To be honest, a special "quarantine" version of "Africa" did this, but allow me space first for back story.
First off, Toto's hard-pressed to be even counted as a guilty pleasure for me. I loved "Hold The Line" and bought Toto quickly in 1978. I faithfully bought each of their next three albums over the next four years, although each time I told less people about it. At some point during that period I remember reading, probably in Rolling Stone, a review that said, in essence, that Toto was the equivalent of a bad lounge act. Even though I wasn't sophisticated enough to know why, I heard that criticism in my head every time I saw some bad act in Spanky's or some other god-awful club in Morgantown. Granted, between Toto and Toto IV, there wasn't much to recommend (beyond at least a little more creativity with album names). Toto IV kicked off with "Roseanna," a pretty good first track (and first single), but beyond that, the album bored me and I put an end to my Toto's yellow brick road.

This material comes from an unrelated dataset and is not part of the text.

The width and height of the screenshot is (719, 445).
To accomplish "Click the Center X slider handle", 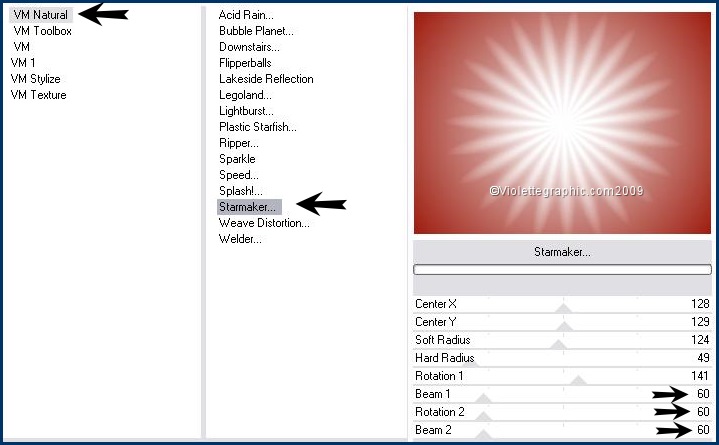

I wasn't helped by how offended I felt I should be about "Africa," Toto IV's final track and second single. Despite the fact that it had a dynamite hook and featured singer Bobby Kimball's voice as the second lead vocal in the song (to keyboardist's David Paich) better than many songs where his was the featured voice, the song seemed offensive and patriarchal, even for 1982. The first verse opens with "drums echoing tonight" and ends with longing for "ancient melodies." The second verse begins with "wild dogs cry out in the night," before delivering what for me is one of the worst lines in the history of rock and roll: "I know that I must do what's right/as sure as Kilimanjaro rises like Olympus above the Serengeti." Really didn't need the simile inserted awkwardly inside the simile, guys. It's music's version of Taco Bell's "double chalupa."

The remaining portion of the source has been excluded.